• _JOB_
Count how many lines in the rows below contain the word "should", and reply with only that number.

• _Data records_
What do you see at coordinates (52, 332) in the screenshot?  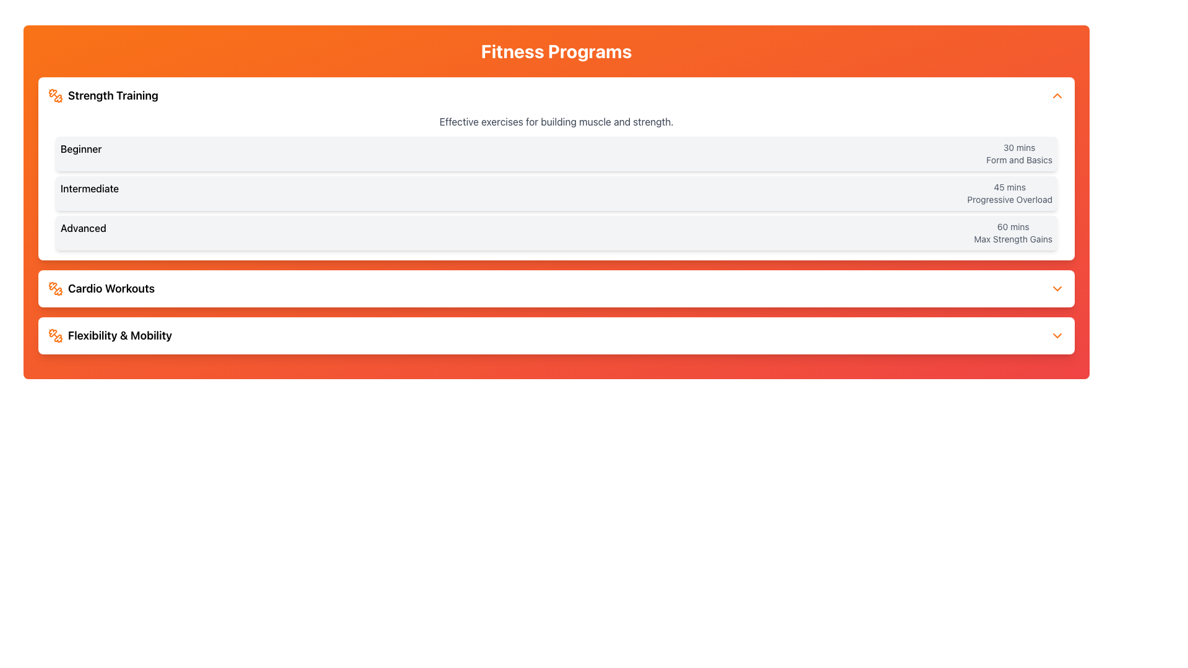 I see `the decorative SVG element styled with curves and lines, which is part of the dumbbell-themed orange-colored icon next to the 'Strength Training' label` at bounding box center [52, 332].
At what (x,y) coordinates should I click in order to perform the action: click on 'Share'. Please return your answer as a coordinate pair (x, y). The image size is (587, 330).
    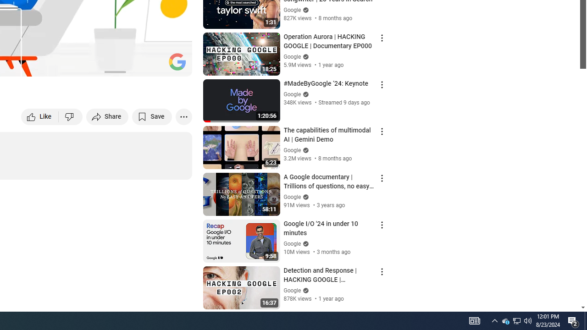
    Looking at the image, I should click on (107, 116).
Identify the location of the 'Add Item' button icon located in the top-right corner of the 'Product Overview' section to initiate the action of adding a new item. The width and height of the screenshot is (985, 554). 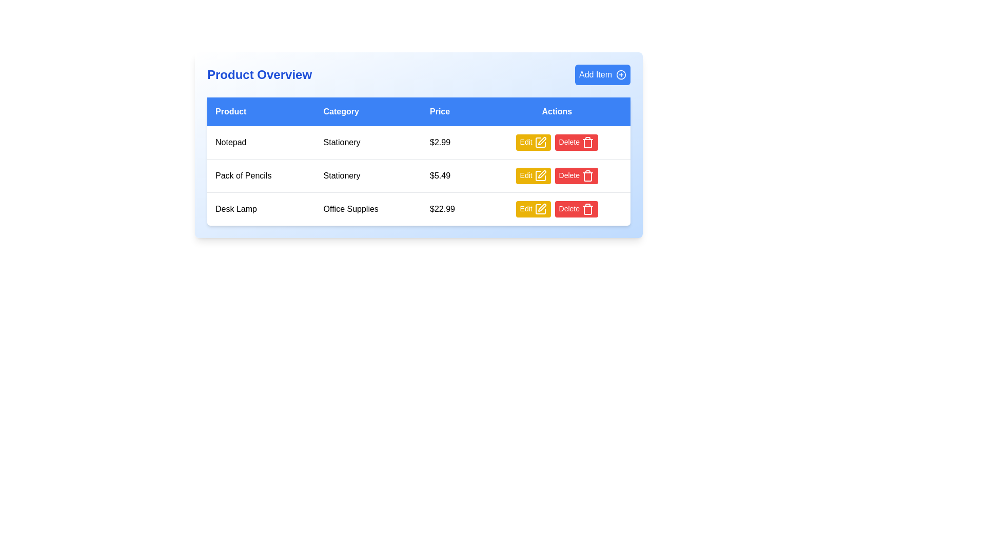
(620, 74).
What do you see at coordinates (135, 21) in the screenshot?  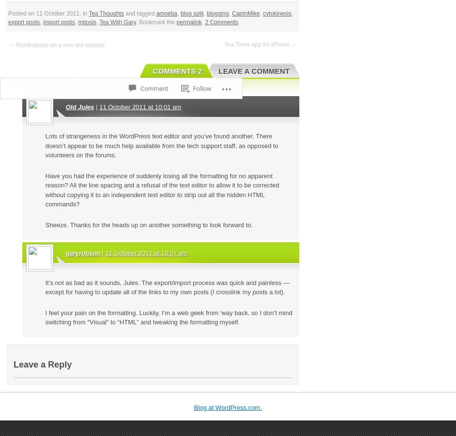 I see `'. Bookmark the'` at bounding box center [135, 21].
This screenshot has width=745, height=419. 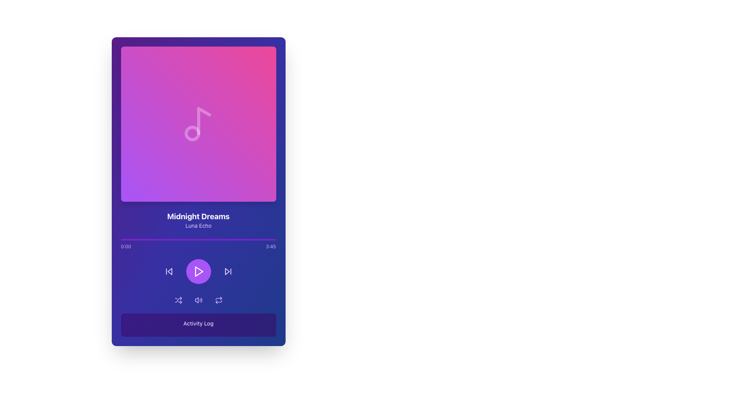 I want to click on the interactive toolbar with icons located near the bottom of the interface, so click(x=198, y=300).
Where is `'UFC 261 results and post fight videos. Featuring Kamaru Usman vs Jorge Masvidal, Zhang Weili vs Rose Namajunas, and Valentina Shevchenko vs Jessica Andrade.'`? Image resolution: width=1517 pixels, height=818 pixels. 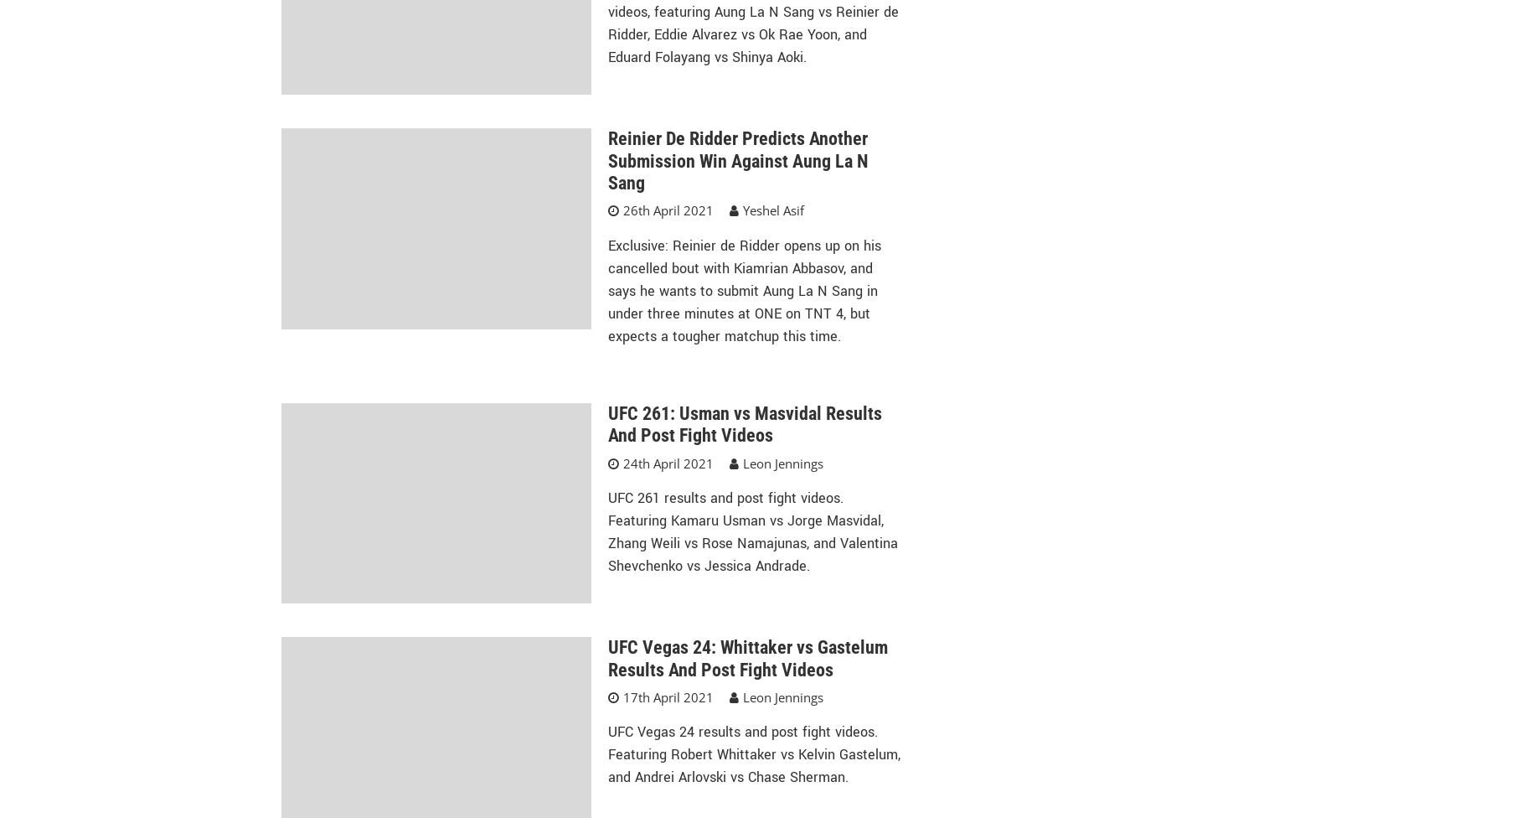 'UFC 261 results and post fight videos. Featuring Kamaru Usman vs Jorge Masvidal, Zhang Weili vs Rose Namajunas, and Valentina Shevchenko vs Jessica Andrade.' is located at coordinates (752, 530).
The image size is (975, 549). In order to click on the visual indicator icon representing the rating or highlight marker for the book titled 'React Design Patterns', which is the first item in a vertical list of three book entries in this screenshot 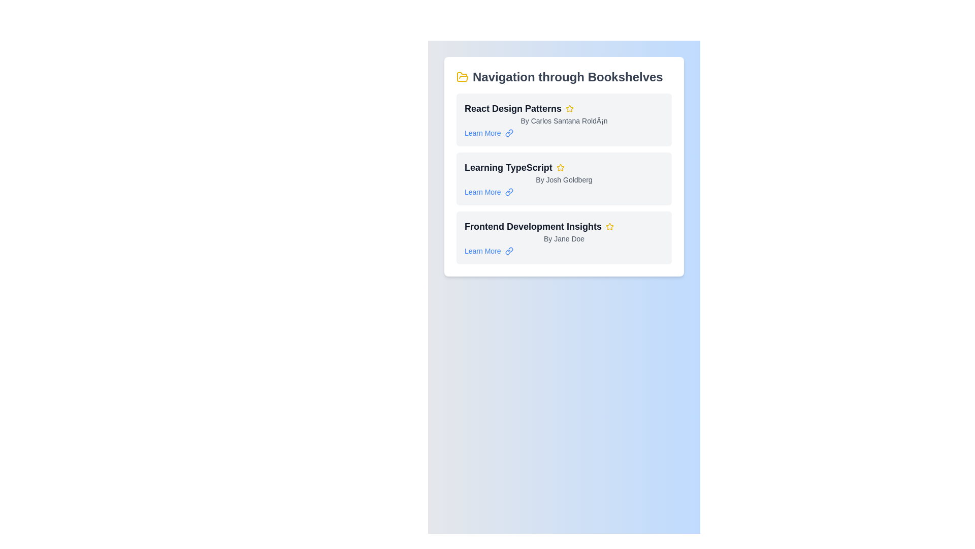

• _ANSWER TO THE TASK_
2